Supplied material -

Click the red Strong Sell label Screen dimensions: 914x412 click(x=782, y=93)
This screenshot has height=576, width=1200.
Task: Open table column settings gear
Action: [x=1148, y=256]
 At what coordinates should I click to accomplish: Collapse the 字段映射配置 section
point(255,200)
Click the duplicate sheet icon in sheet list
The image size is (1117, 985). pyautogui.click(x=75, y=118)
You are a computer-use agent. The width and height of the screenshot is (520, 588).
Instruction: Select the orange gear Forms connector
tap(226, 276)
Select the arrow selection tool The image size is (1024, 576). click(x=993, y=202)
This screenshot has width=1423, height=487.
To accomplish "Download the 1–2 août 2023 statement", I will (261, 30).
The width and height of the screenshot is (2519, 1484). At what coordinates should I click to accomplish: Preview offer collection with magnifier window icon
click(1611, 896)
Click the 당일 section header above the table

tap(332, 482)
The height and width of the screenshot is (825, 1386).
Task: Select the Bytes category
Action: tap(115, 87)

Aim of the exercise - Transcribe the records above exactly, from the opening line down to and including the line with "This screenshot has width=1423, height=487.".

Task result -
Click the red Strong Sell label Screen dimensions: 914x412 click(x=782, y=93)
This screenshot has height=576, width=1200.
Task: Open table column settings gear
Action: [x=1148, y=256]
 At what coordinates should I click to accomplish: Collapse the 字段映射配置 section
point(255,200)
Click the duplicate sheet icon in sheet list
The image size is (1117, 985). pyautogui.click(x=75, y=118)
You are a computer-use agent. The width and height of the screenshot is (520, 588).
Instruction: Select the orange gear Forms connector
tap(226, 276)
Select the arrow selection tool The image size is (1024, 576). click(x=993, y=202)
This screenshot has width=1423, height=487.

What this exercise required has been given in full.